Besides the tracioid are there other surfaces of revolution that have a constant negative curvature?

There are many examples of surfaces in $\mathbb{R}^3$ with constant negative curvature. They can be described by using the so-called parametrization by Chebyshev nets. Have a look at the paper by Robert McLachlan

A gallery of constant-negative-curvature surfaces, The Mathematical Intelligencer 16 (1994), 31-37.

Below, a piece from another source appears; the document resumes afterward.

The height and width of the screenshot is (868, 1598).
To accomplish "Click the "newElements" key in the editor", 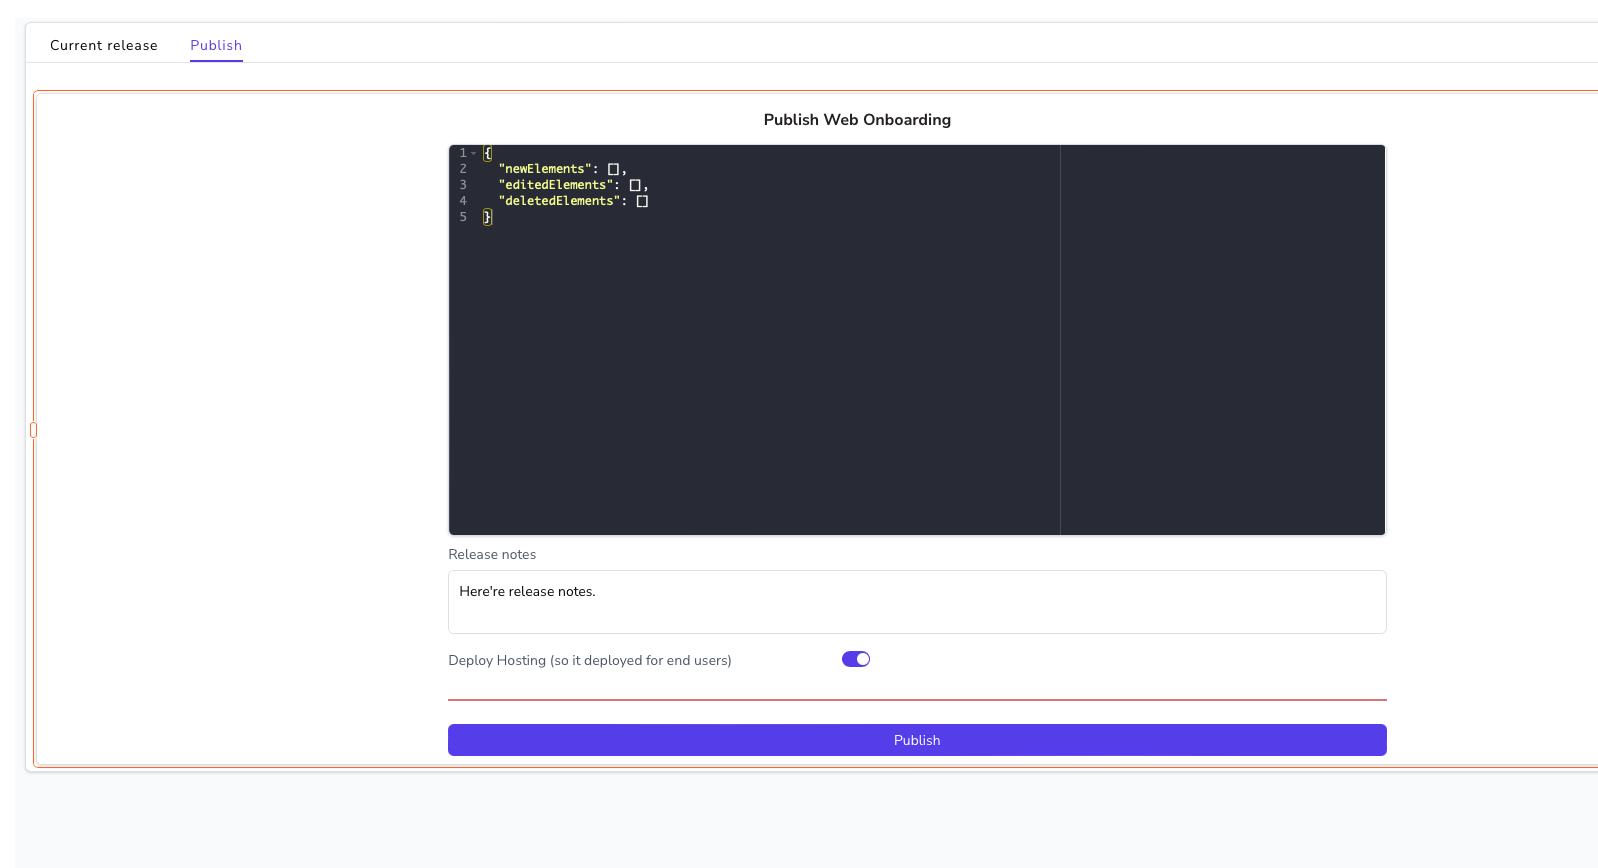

However (and this answers your question) there are precisely three types of revolution surfaces with constant curvature $-1$. The reason is explained here (it boils down to solving a second order ODE):

https://math.stackexchange.com/questions/77396/revolution-surfaces-of-constant-gaussian-curvature

One of them of course is the tracioid. Pictures of the three surfaces can be found here:

http://demonstrations.wolfram.com/SurfacesOfRevolutionWithConstantGaussianCurvature/


The topic is quite old.

There are three and only three types of rotationally symmetric surfaces for constant $K = -1/a^2$ where $a$ is the cuspidal radius of the central pseudosphere. These are the central pseudosphere (parameter $m =1$) or tractricoid, Conic type ($m < 1$) and Ring type ($m > 1$). The descriptions Ring, Conic type etc. are given by Klein in:

Felix Klein," Vorlesungen über nicht-euklidische Geometrie" 3rd ed. (Berlin, 1928). with a reference/reprint iirc from Crelle's Journal.

Asymptotic lines of a Chebyshev Net on these three surfaces are given by the Sine-Gordon Equation.

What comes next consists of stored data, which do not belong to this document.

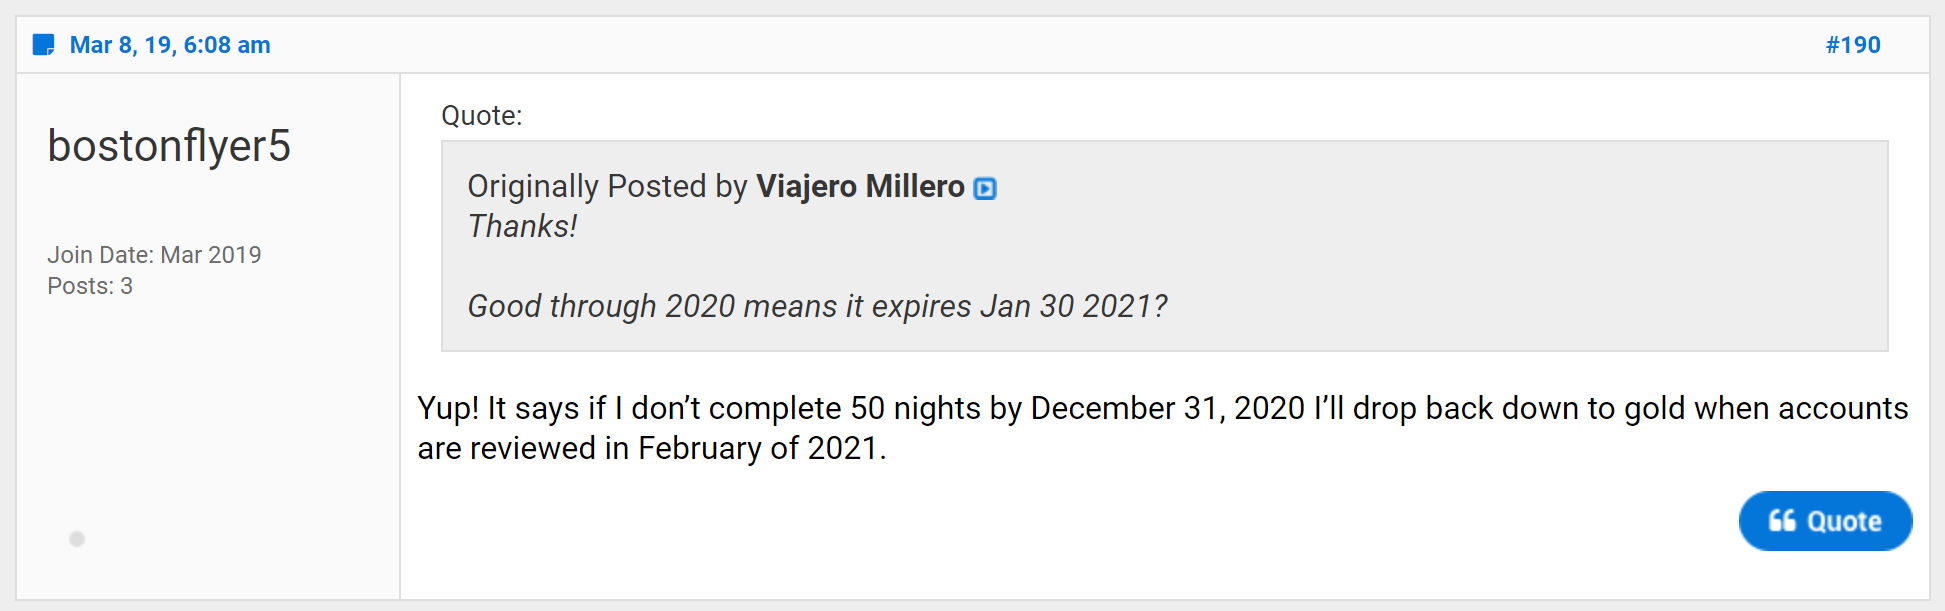Click the italic Thanks! quoted line
1945x611 pixels.
[x=522, y=226]
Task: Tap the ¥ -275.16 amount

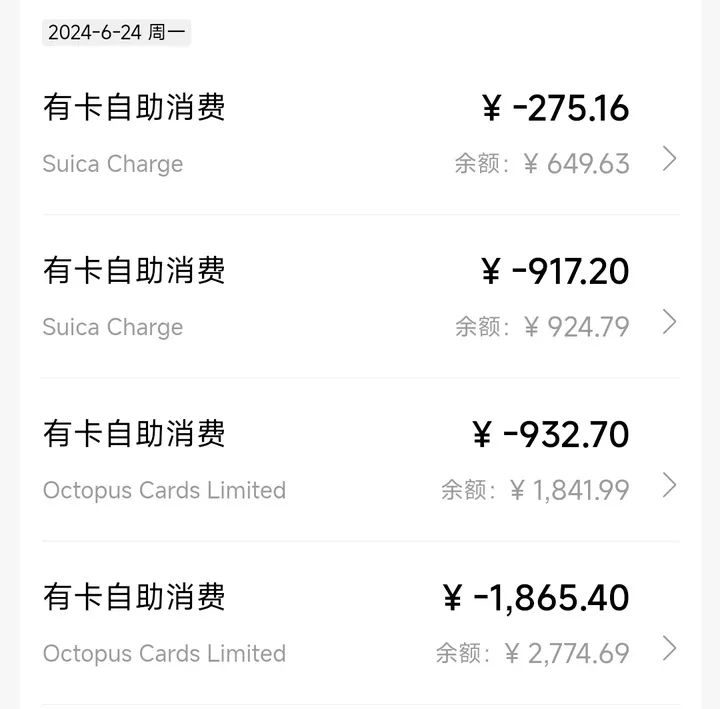Action: tap(555, 108)
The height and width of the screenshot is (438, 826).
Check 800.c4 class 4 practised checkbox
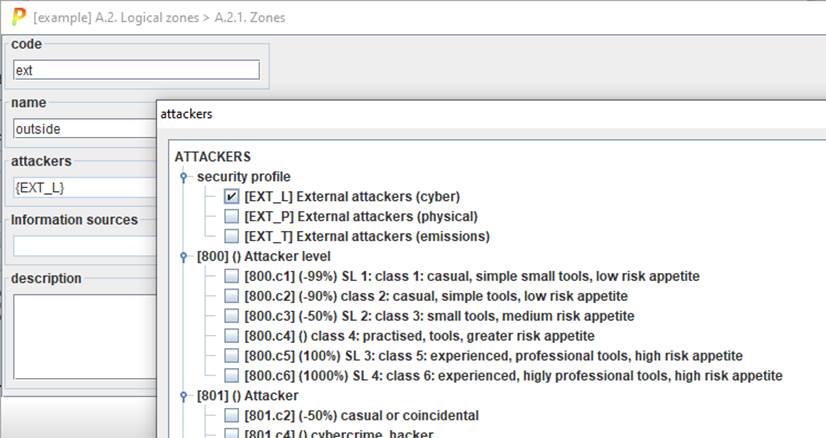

Present day English translations of Vorlesungen may be available on googling, else one can contact German newsgroups e.g., de.sci.mathematik.

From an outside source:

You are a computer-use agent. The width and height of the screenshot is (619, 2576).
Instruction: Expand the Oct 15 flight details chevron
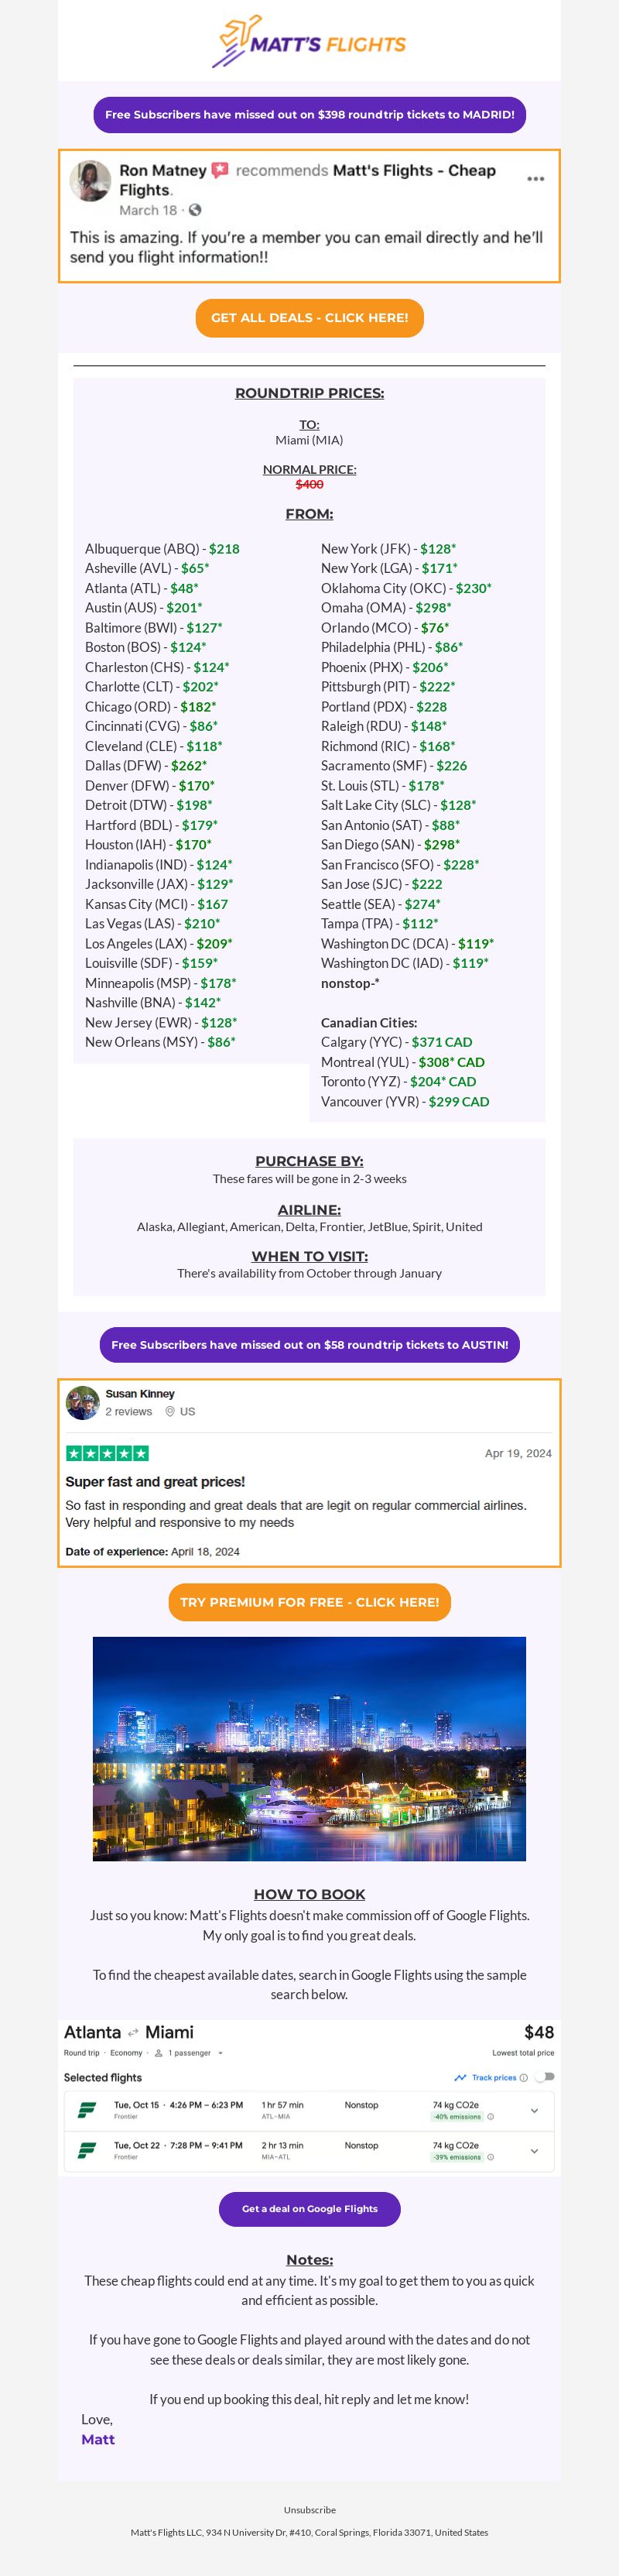point(534,2111)
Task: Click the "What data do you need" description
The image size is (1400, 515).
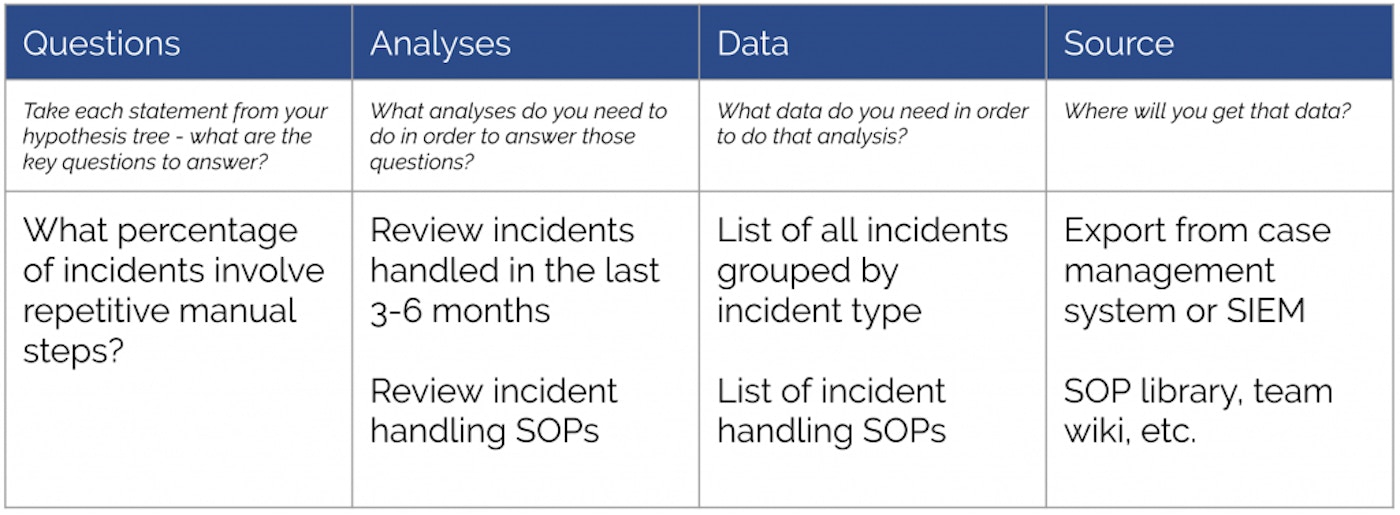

Although the central pseudosphere is often referred to as "the" Beltrami surface, the physical paper model he made is isometrically equivalent to the Conic type ( m > 1) that you can readily verify in Daina's blog. I am discussing it the concurrent thread here

In 1868 when making his hyperbolic plane model Beltrami was a professor of mathematics in Bologna. It had to be important to him to take his paper models with him when Beltrami returned to University of Pavia 1876.